On the one hand. There were parts that I loved. The love story, between Lila and the preacher, was hauntingly moving and among the best I’ve read in a long, long time – it is hard to write love, especially such improbable love, in such a convincing and unmawkish way. These two are damaged, especially Lila, who is feeling her way in an unfamiliar world where all of a sudden she cares about people who care about her, and she finds it terrifying. ‘This old man is beautiful and kind and very patient, she thought, and if he looked at me that way I might just die of it. Well, but for now he is mine to touch if I want to.’ The ‘for now’ is important; he’s older than her and she’s a born drifter – in their way they are trying both to get over, and to come to terms with, transience. It is, as a relationship, a long way from a fairy tale.
And yet, they have the enviable simplicity of a half-buried exchange such as:
‘You,’ she said.
He laughed. ‘Who else?’
She said, ‘Nobody else in this world.’
It feels lovely, and private, and true, and is almost its own story in microcosm, like one of those 15-word writing competitions.

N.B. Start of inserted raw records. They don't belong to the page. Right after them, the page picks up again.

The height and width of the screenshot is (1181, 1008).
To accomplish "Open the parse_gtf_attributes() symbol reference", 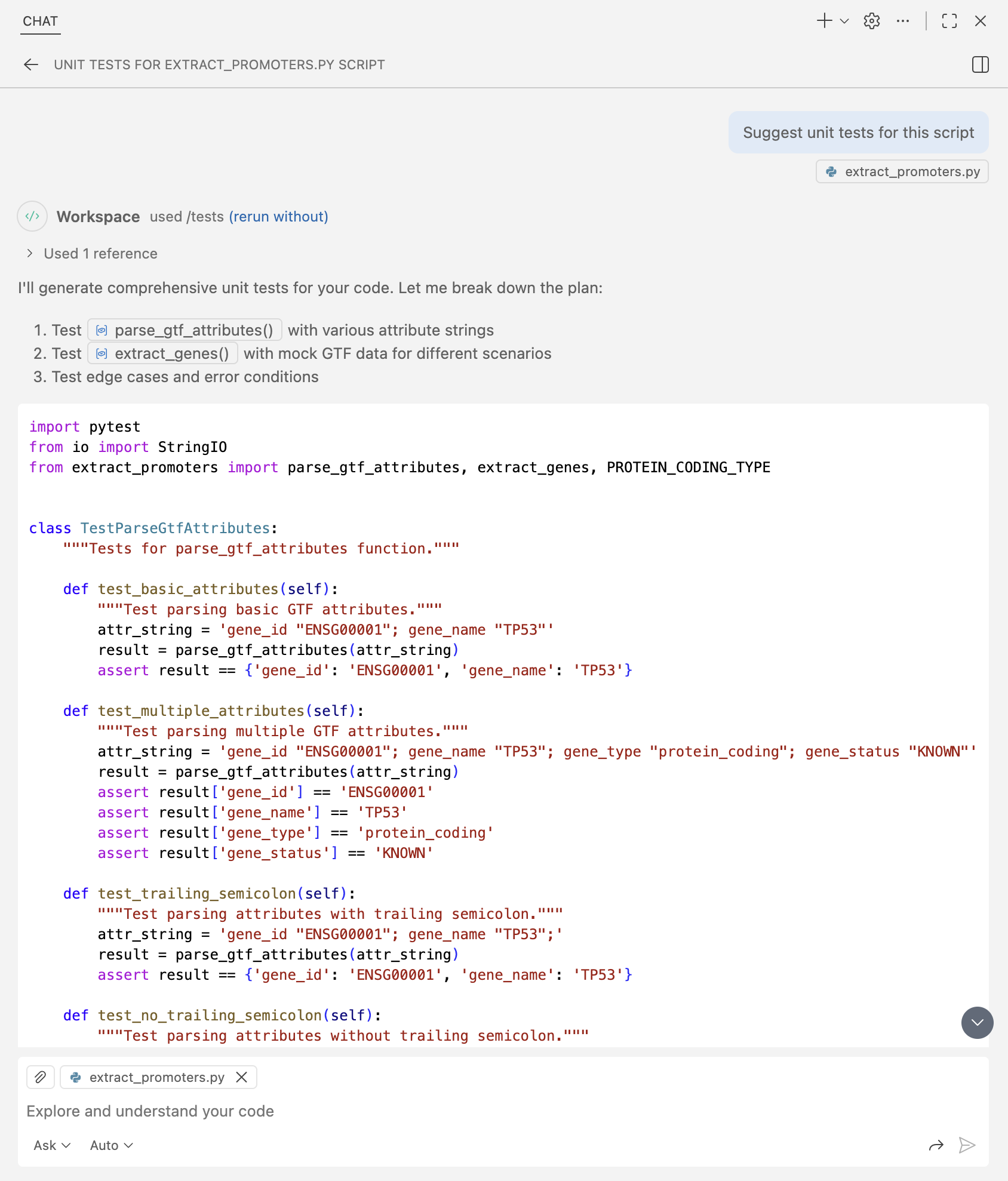I will 185,330.
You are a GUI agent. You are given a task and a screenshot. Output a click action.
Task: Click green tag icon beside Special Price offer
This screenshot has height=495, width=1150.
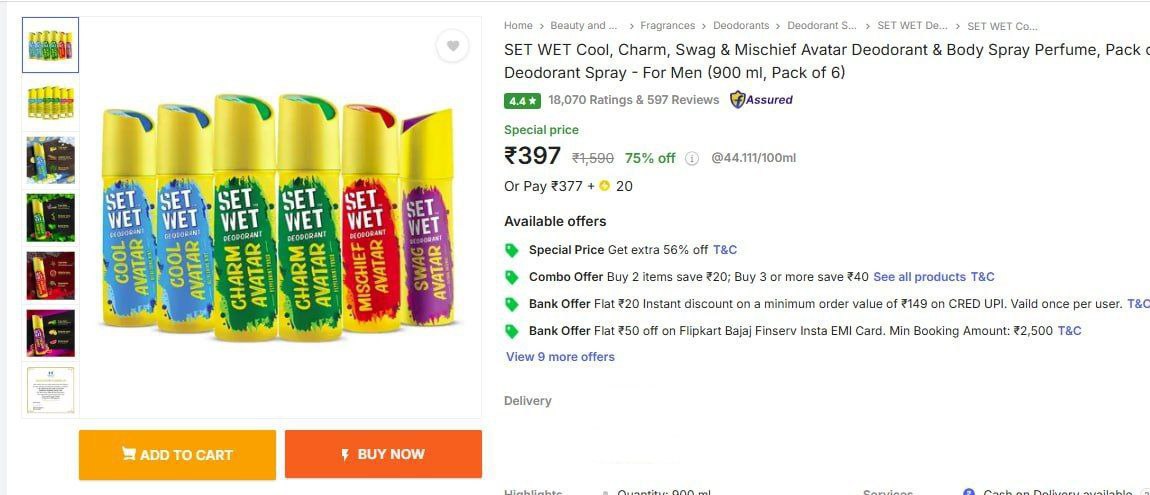pos(512,250)
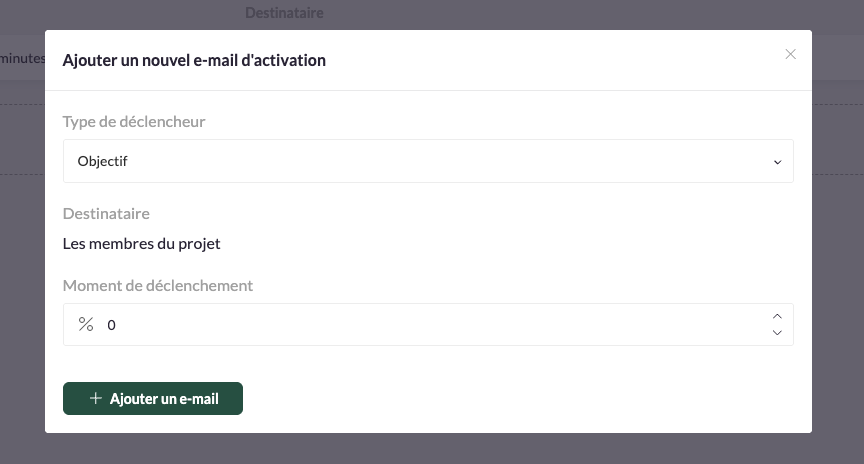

It’s also characteristic of the quiet simplicity that underpins the whole novel, from its subject to its language. It is set – well, almost entirely in the mind of the eponymous Lila, with really much less dialogue than one would expect. But outside, in the world, it is set mainly in the 1930s, before, during and after the Great Depression (definite shades of Steinbeck, although without much of the anger); except that the nouns all feel pre-20th century – fish, church, chicken, shawl, preacher, Bible, skillet – and very Anglo-Saxon, and there is nothing in the story which couldn’t be a hundred years older. Time stands still, in Gilead; the forward motion is all internal, emotional, spiritual, philosophical.
And yet, and yet and yet and yet. This is the first Marilynne Robinson I have read. I’ve read about her, many times, but never quite picked up one of her novels. I was expecting the spirituality. I was expecting the beauty of the language. And that is all, undoubtedly, there. I felt, though, a little…preached to, maybe? Lila, feeling her way hesitantly through a maze of religious philosophy, allows Robinson to set down on the page thoughts which feel didactic when they’re expressed, almost (to me, at least) patronizing. I’m actually not yet convinced that this is a novel at all, rather than philosophy. And as philosophy, it feels…unrelenting. Lila’s interior voice is a masterpiece, quiet, almost depressed, to all intents and purposes a wounded animal trying to heal. But it’s all the time, the whole way through, and 260 pages – for me – is too much for doubt and faith without comedy. Life is made up of puns and clowns and people falling over, as well as all of this sad beauty. I found myself wondering who has time for these kinds of questions, let alone all of the time.
But then, that might be like eating a banana and being disappointed that it doesn’t taste like an apple. Am I being unfair, I wonder, criticizing this book for its failure to be something that it never intended to be?